YOUR TASK
Without the pictures, repeat all of the data exactly as it appears below.

|---|

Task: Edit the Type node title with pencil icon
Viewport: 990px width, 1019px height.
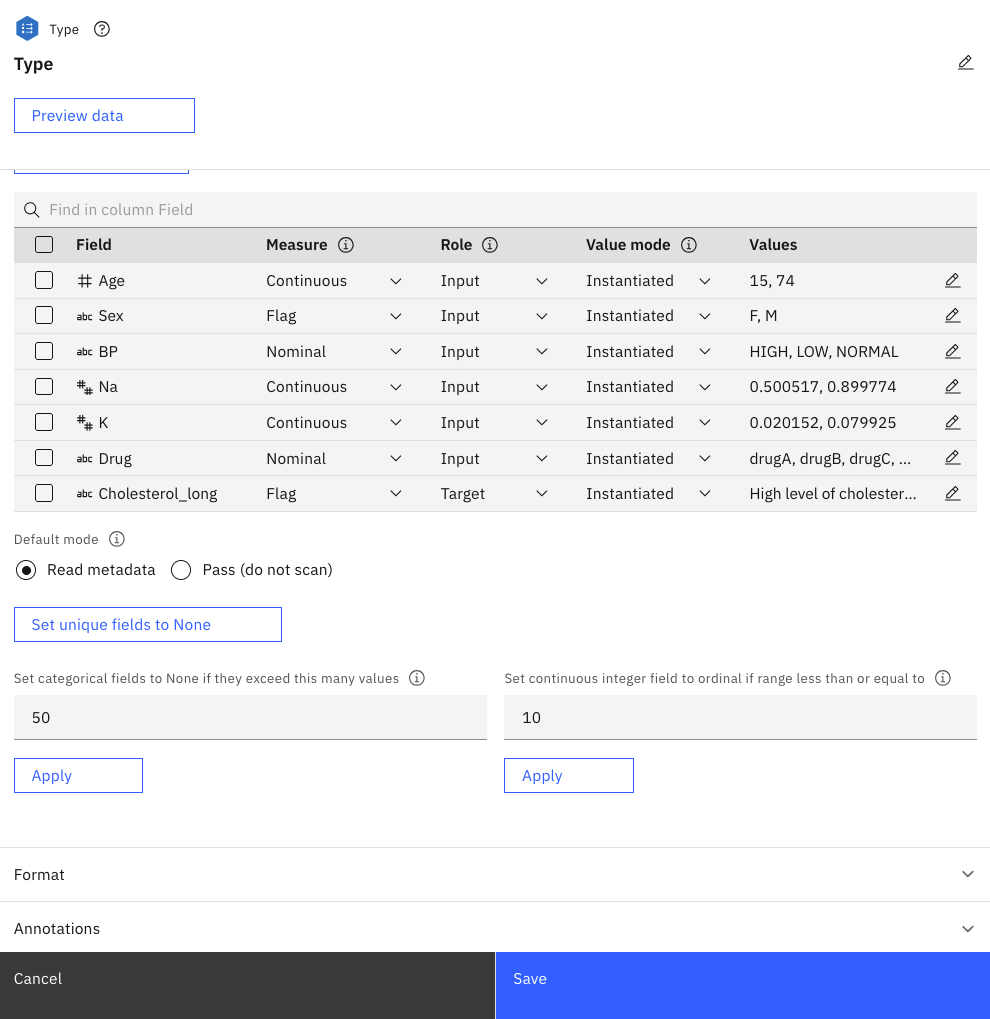Action: tap(965, 63)
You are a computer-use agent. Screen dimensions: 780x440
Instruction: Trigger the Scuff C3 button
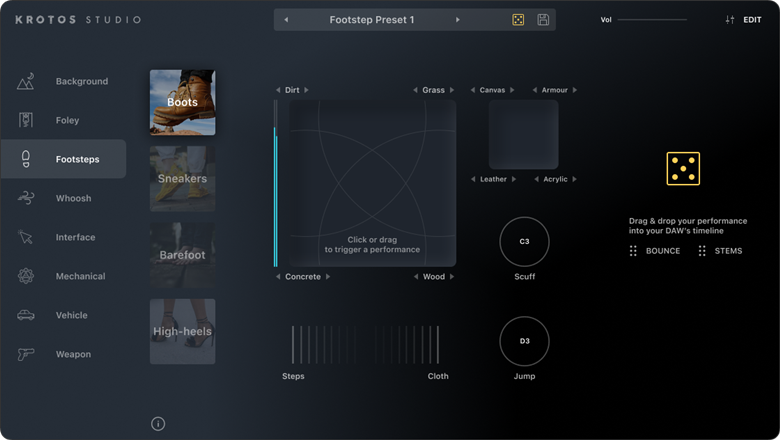(x=524, y=242)
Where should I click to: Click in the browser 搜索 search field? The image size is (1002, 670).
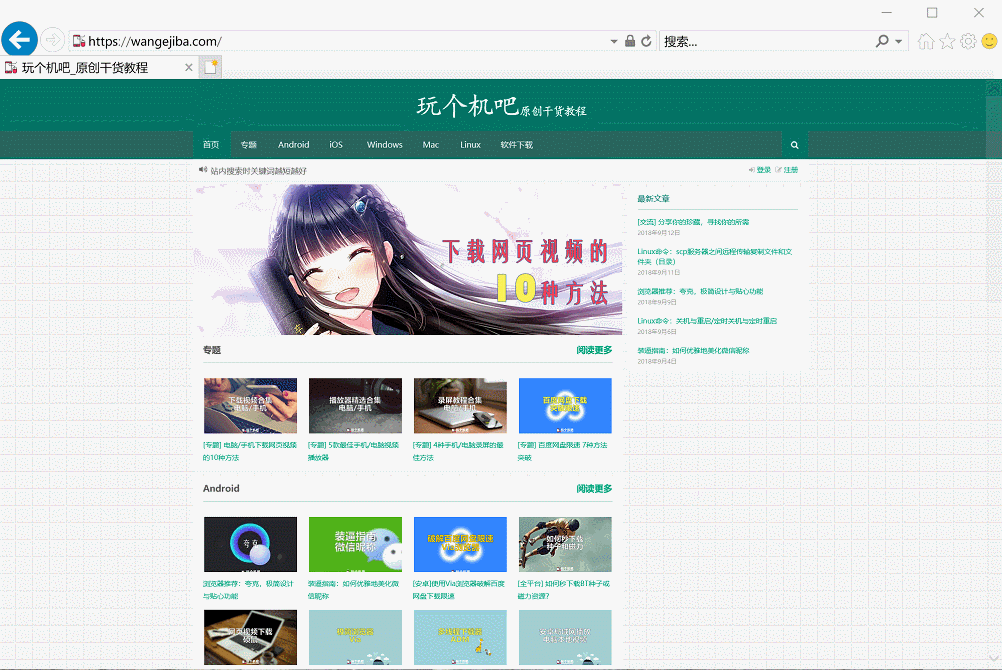pos(765,41)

|---|

RESULT OF THIS EXERCISE
Task: Edit the Type node title with pencil icon
Viewport: 990px width, 1019px height.
Action: tap(965, 63)
You are a computer-use agent. Screen dimensions: 780x440
Instruction: Trigger the Scuff C3 button
(x=524, y=242)
Where should I click to: Click in the browser 搜索 search field? The image size is (1002, 670).
pos(765,41)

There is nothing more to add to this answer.